WHAT TO WORK ON – Transcribe the full listing without changing a word, and omit its pictures.

ENTRIES SUPPLIED –
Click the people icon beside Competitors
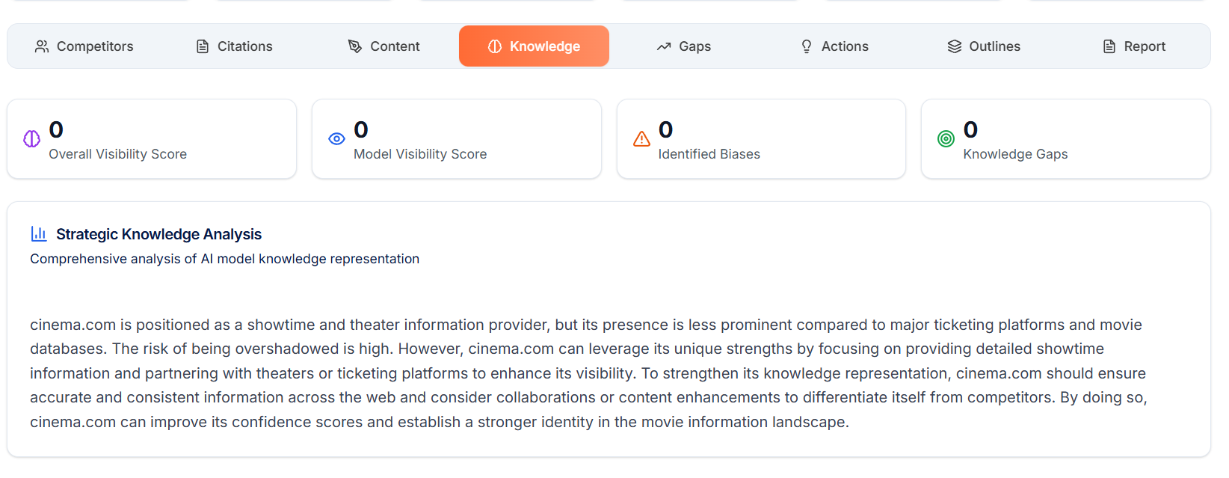Screen dimensions: 1229x478 pyautogui.click(x=42, y=46)
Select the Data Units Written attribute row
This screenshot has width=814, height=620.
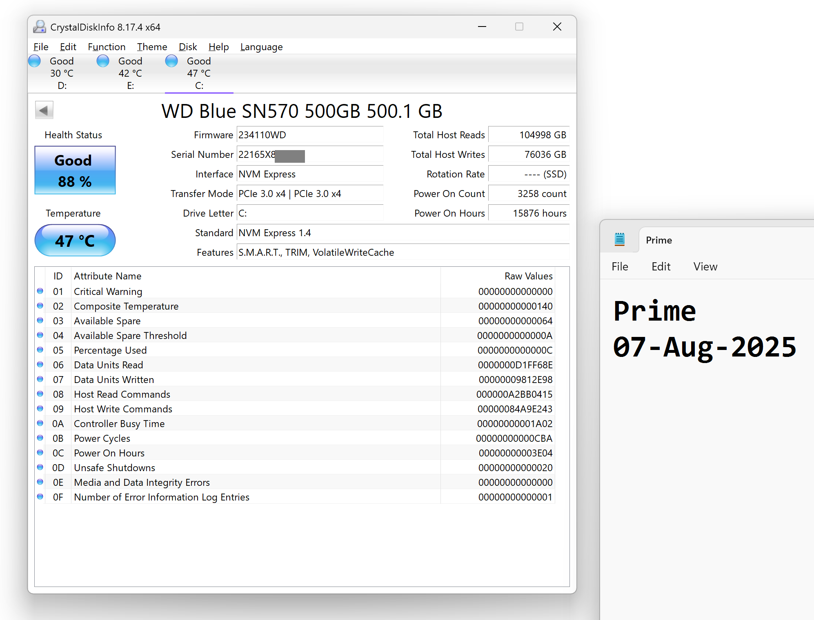295,379
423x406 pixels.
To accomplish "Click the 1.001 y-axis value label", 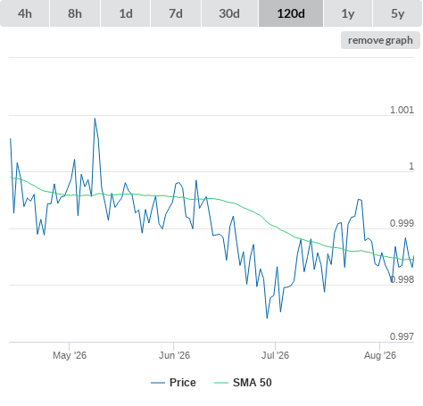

REPLY –
Click the people icon beside Competitors
Screen dimensions: 1229x478 pyautogui.click(x=42, y=46)
Select the Data Units Written attribute row
This screenshot has width=814, height=620.
295,379
423x406 pixels.
To accomplish "Click the 1.001 y-axis value label", 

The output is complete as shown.